8 Feb. (EUROPA PRESS) –
The President of Somalia, Hasan Sheikh Mohamud, has called for a peaceful solution to the recent clashes in the city of Las Anod between troops from the semi-autonomous region of Somaliland and local forces, which have left nearly 25 dead and around 80,000 displaced. , prompting the United Nations to call for an “impartial” investigation.
The president has asked the parties in conflict to put an end to the confrontations to open a dialogue process and has conveyed his condolences to the families of the victims, while stressing that the will of the population “cannot be stolen at gunpoint”, referring to the security operations of the Somaliland forces, according to the Somali Guardian news portal.
The clashes broke out over the weekend and have included the use of heavy weapons, according to witnesses quoted by the Goobjoog News portal, which added that they have also spread to other areas of the Sool and Sanaag regions.
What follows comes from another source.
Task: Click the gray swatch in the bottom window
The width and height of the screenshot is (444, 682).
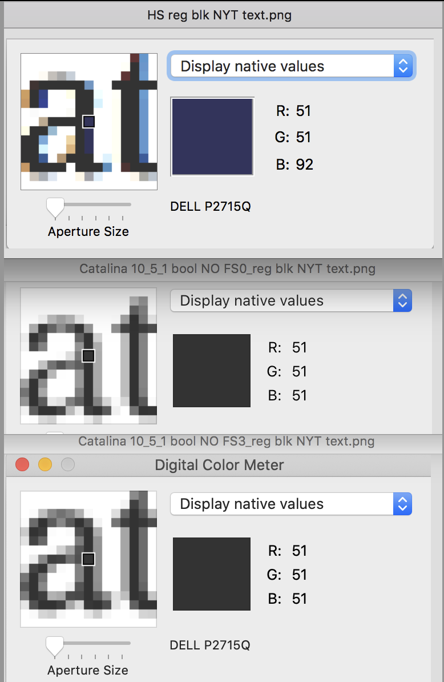Action: click(212, 574)
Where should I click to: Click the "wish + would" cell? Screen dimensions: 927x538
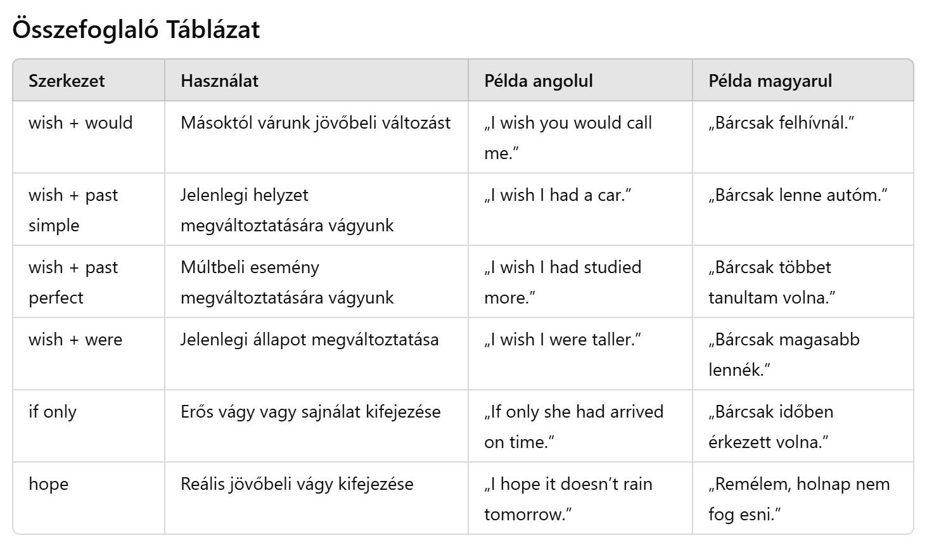tap(80, 123)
The fighting has so far resulted in 24 deaths and around 50 wounded, according to the latest estimates.
The incidents came hours after regional clan leaders claimed they were loyal to federal authorities and stressed they would abide by the constitution, sparking criticism from Somaliland authorities, who have accused militants of attacking a military base in Las Anod. and they have directly targeted the leaders of these clans as responsible for the attacks against their forces in recent weeks.
The city of Las Anod has also been the scene of demonstrations since the end of December to demand that the Somaliland authorities give up their claims on the town, whose control it acquired some 15 years ago, characterized in part by the forced expulsion of more than 7,200 Somalis in recent months.
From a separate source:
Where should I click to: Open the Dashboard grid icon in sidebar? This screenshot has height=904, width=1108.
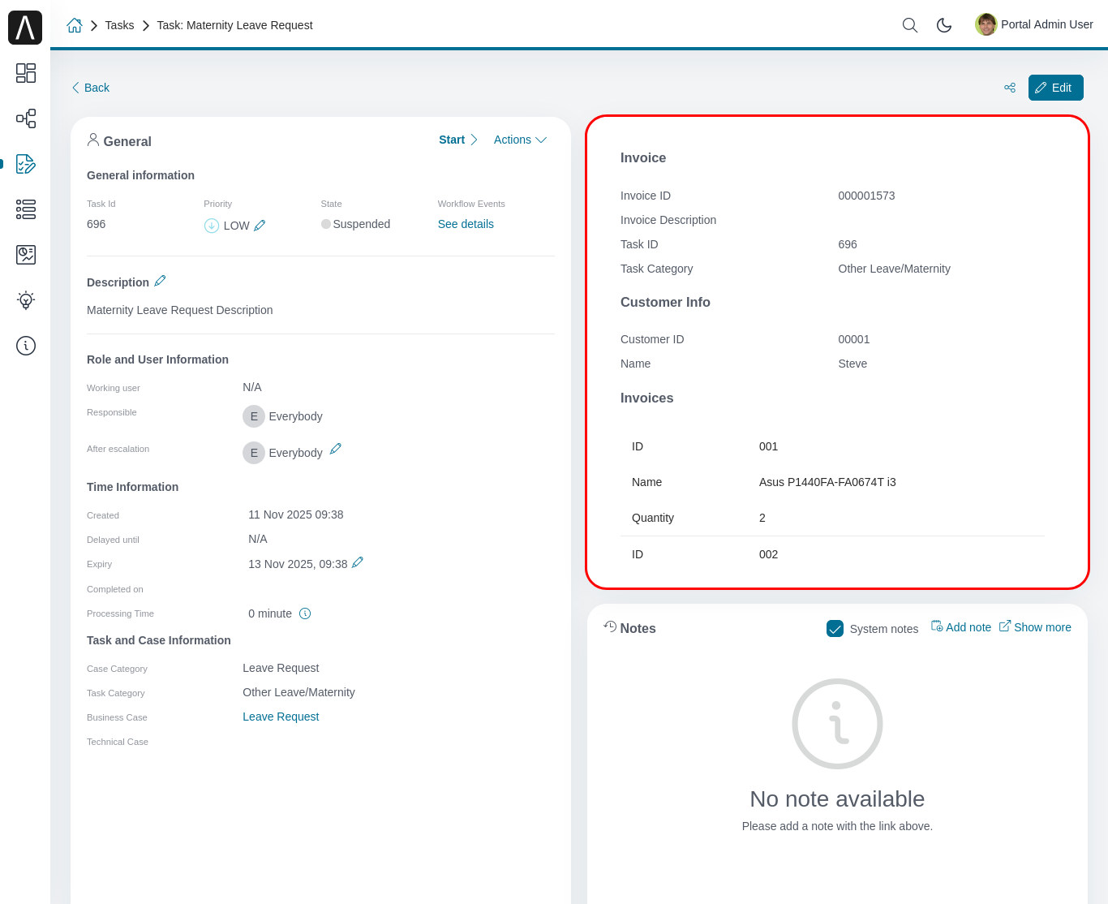pos(25,73)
The protests are primarily targeting Somaliland’s president, Muse Bihi Abdi, whom they accuse of orchestrating political assassinations against his rivals and clinging to power with an illegitimate term, which ended in December, with no elections held so far.” for technical reasons,” according to authorities.
The vote was scheduled for November 13, 2022, a month before the end of the president’s term, in a call to the polls that was considered a milestone for a territory that has spent decades trying to obtain international recognition after declaring its independence from the rest of Somalia in 1991.